__Your instructions__: The lines below should be written out again in full, exactly as they are.
Top of Exercise material
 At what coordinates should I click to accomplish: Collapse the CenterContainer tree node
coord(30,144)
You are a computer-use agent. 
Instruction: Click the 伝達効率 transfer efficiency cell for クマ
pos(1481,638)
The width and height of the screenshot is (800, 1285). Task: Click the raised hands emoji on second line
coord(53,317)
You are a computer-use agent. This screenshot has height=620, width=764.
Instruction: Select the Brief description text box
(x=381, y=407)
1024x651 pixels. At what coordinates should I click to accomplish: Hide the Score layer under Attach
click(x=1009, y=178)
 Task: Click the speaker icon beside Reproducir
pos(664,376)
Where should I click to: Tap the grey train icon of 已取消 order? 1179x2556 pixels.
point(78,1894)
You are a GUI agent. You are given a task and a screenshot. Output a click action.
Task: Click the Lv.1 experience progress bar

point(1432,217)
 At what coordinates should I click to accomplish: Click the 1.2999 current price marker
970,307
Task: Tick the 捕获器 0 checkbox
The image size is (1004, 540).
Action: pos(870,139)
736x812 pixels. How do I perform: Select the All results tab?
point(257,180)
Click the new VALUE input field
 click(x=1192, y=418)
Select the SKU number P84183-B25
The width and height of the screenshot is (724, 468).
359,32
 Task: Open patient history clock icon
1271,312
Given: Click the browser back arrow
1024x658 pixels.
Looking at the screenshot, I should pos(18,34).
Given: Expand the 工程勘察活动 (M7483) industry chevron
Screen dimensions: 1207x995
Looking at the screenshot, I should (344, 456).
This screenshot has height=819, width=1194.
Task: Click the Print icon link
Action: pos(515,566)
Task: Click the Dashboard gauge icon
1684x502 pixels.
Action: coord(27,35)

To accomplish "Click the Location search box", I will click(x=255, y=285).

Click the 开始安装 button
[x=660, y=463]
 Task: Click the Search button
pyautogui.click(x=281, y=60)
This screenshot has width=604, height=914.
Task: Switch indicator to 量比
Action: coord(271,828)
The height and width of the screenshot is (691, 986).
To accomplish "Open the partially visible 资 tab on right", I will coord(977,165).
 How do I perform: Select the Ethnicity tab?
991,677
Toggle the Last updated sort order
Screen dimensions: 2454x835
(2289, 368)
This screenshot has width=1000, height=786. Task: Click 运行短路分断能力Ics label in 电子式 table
Bottom of Exercise material
__Your response__:
 At what coordinates should I click to accomplish: Collapse the CenterContainer tree node
coord(30,144)
You are a computer-use agent. 
Instruction: Click the 伝達効率 transfer efficiency cell for クマ
pos(1481,638)
The width and height of the screenshot is (800, 1285). Task: Click the raised hands emoji on second line
coord(53,317)
You are a computer-use agent. This screenshot has height=620, width=764.
Instruction: Select the Brief description text box
(x=381, y=407)
1024x651 pixels. At what coordinates should I click to accomplish: Hide the Score layer under Attach
click(x=1009, y=178)
 Task: Click the speaker icon beside Reproducir
pos(664,376)
Where should I click to: Tap the grey train icon of 已取消 order? 1179x2556 pixels.
point(78,1894)
You are a GUI agent. You are given a task and a screenshot. Output a click action.
Task: Click the Lv.1 experience progress bar

point(1432,217)
 At what coordinates should I click to accomplish: Click the 1.2999 current price marker
970,307
Task: Tick the 捕获器 0 checkbox
The image size is (1004, 540).
Action: pos(870,139)
736x812 pixels. How do I perform: Select the All results tab?
point(257,180)
Click the new VALUE input field
 click(x=1192, y=418)
Select the SKU number P84183-B25
The width and height of the screenshot is (724, 468).
359,32
 Task: Open patient history clock icon
1271,312
Given: Click the browser back arrow
1024x658 pixels.
Looking at the screenshot, I should pos(18,34).
Given: Expand the 工程勘察活动 (M7483) industry chevron
Screen dimensions: 1207x995
Looking at the screenshot, I should (344, 456).
This screenshot has height=819, width=1194.
Task: Click the Print icon link
Action: pos(515,566)
Task: Click the Dashboard gauge icon
1684x502 pixels.
Action: coord(27,35)

To accomplish "Click the Location search box", I will click(x=255, y=285).

Click the 开始安装 button
[x=660, y=463]
 Task: Click the Search button
pyautogui.click(x=281, y=60)
This screenshot has width=604, height=914.
Task: Switch indicator to 量比
Action: coord(271,828)
The height and width of the screenshot is (691, 986).
To accomplish "Open the partially visible 资 tab on right", I will coord(977,165).
 How do I perform: Select the Ethnicity tab?
991,677
Toggle the Last updated sort order
Screen dimensions: 2454x835
(2289, 368)
This screenshot has width=1000, height=786. Task: Click 运行短路分断能力Ics label in 电子式 table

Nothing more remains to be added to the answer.